Spleen cells and BAL fluid cells were collected and a single suspension of cells were incubated with 5% FCS containing PBS to block the Fc receptor. Cells were stained with anti CD4-FITC, CD25-PE (BD Pharmingen) and anti-Ly6G (Biolegend). After washing, cells were fixed and stained with anti Foxp3- APC (eBioscience) using Foxp3 staining buffer set (eBioscience). Flow cytometry was performed by LSRII (BD) at the University of Pennsylvania Flow Cytometry Core Facility.

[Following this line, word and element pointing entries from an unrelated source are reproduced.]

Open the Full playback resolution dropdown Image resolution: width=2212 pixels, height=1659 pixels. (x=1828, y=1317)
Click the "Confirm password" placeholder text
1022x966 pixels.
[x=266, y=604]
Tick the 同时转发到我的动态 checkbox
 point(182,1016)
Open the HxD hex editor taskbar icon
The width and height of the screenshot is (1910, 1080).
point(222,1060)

In vitro Treg suppression assay

CD4+ T cells were isolated from the spleen of mice using the MACS CD4+ T cell isolation kit II (Miltenyi). CD4+CD25−CD45RBhigh Teff cells and CD4+CD25high Treg were isolated by FACS Aria II, yielding a purity of ~ 97% for both type of cells. Teff were labeled with CFSE (Invitrogen), stimulated with anti-CD3/CD28 beads (Invitrogen), and co-cultured with different ratio of Treg. After 3 days of co-culture in RPMI supplemented with 10% FBS, 1X non-essential amino acids (Invitrogen), 2mM sodium pyruvate (Invitrogen) and 50μM β-mercaptoethanol (Sigma), cells were harvested and in vitro proliferation of lymphocytes was analyzed by the FACSCanto Flow Cytometry.